Your task:
In the listing below, find the line containing "The image size is (1344, 896)." and the line containing "Select the Type of Service column header". Repeat exactly those two lines and every line between them.

Information:
________________________________________

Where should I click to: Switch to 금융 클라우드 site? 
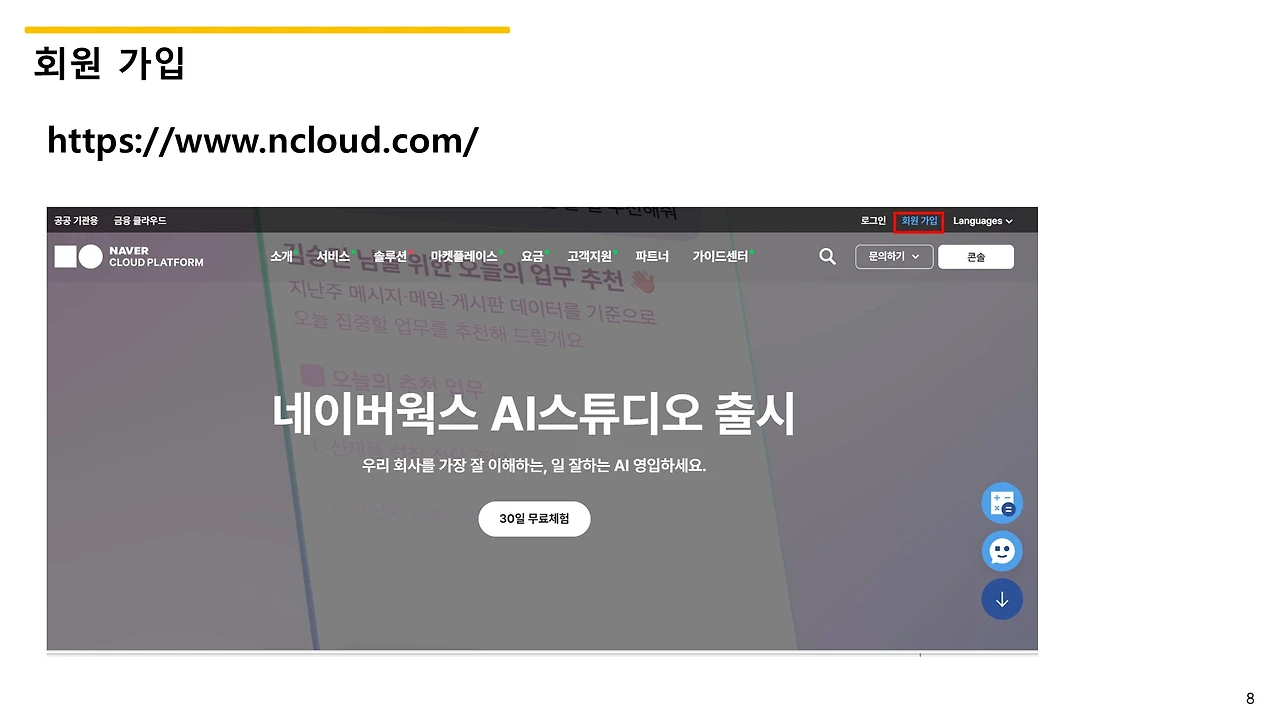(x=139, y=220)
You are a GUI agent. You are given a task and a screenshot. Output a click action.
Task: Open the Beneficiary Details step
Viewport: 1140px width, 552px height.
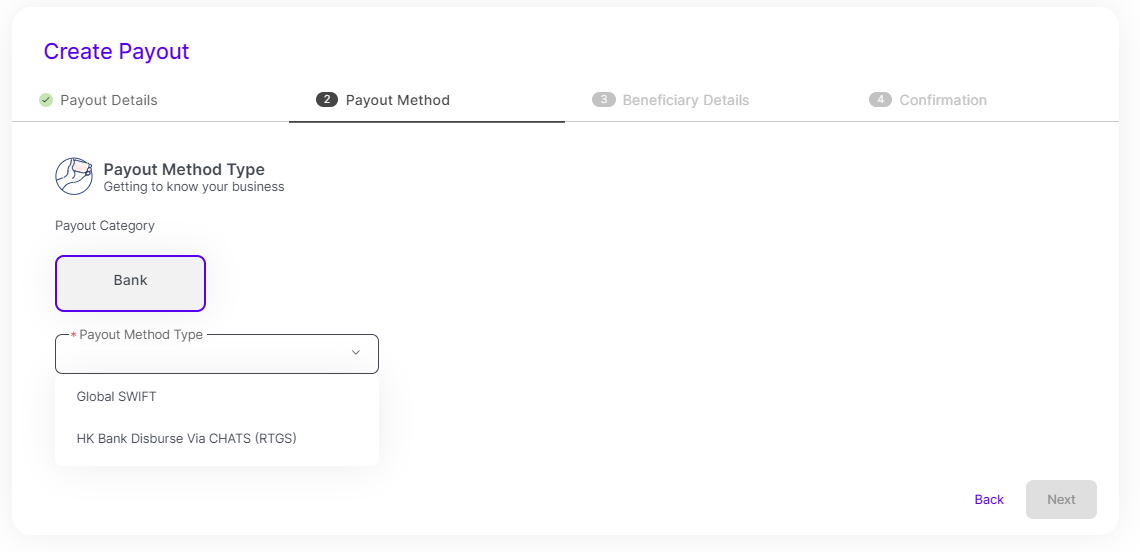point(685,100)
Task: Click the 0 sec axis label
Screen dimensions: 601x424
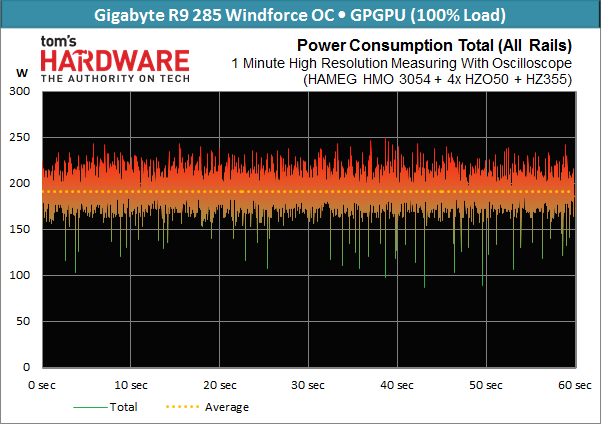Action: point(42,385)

________________________________________

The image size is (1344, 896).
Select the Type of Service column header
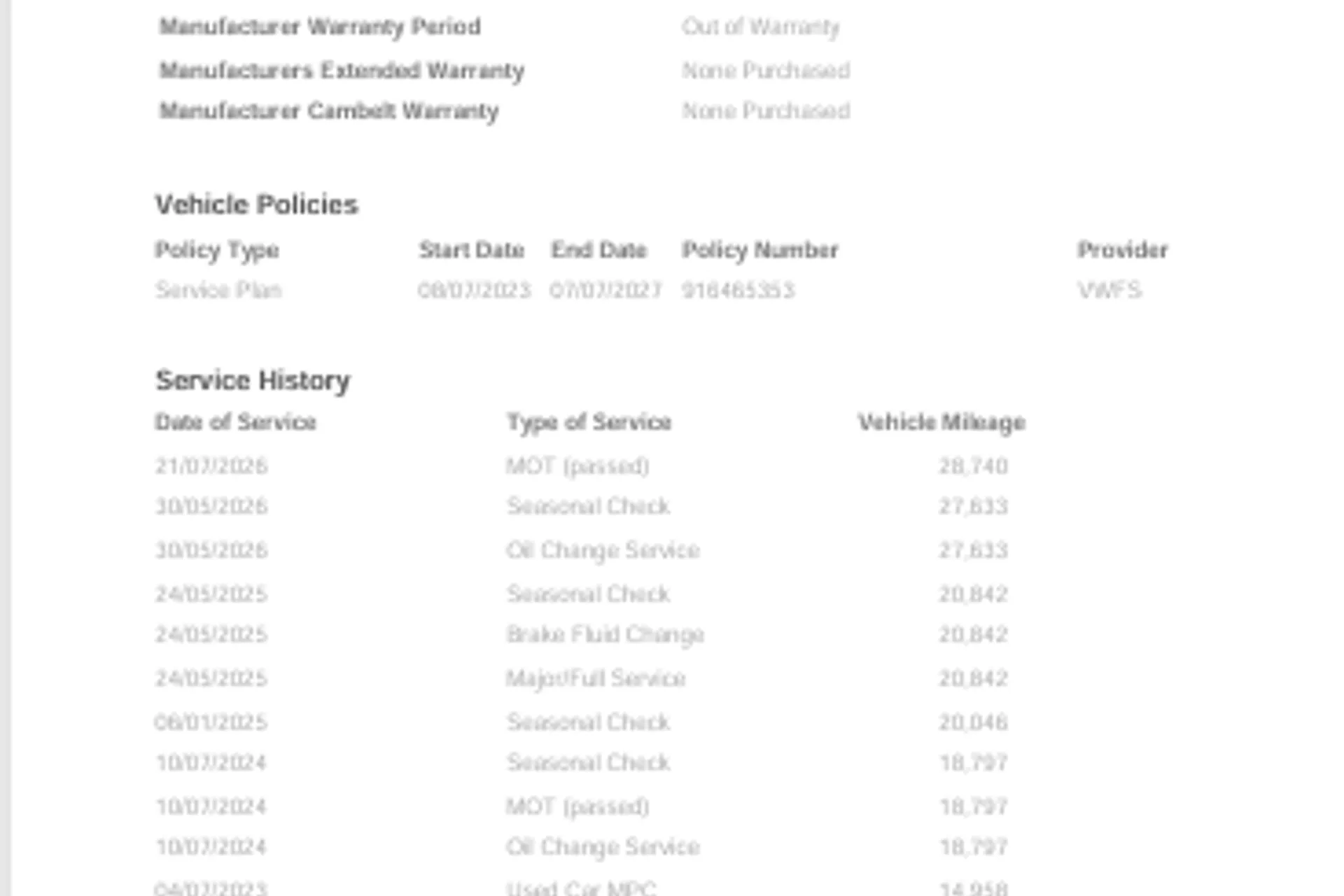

________________________________________

Your solution:
The image size is (1344, 896).
Select the Type of Service column header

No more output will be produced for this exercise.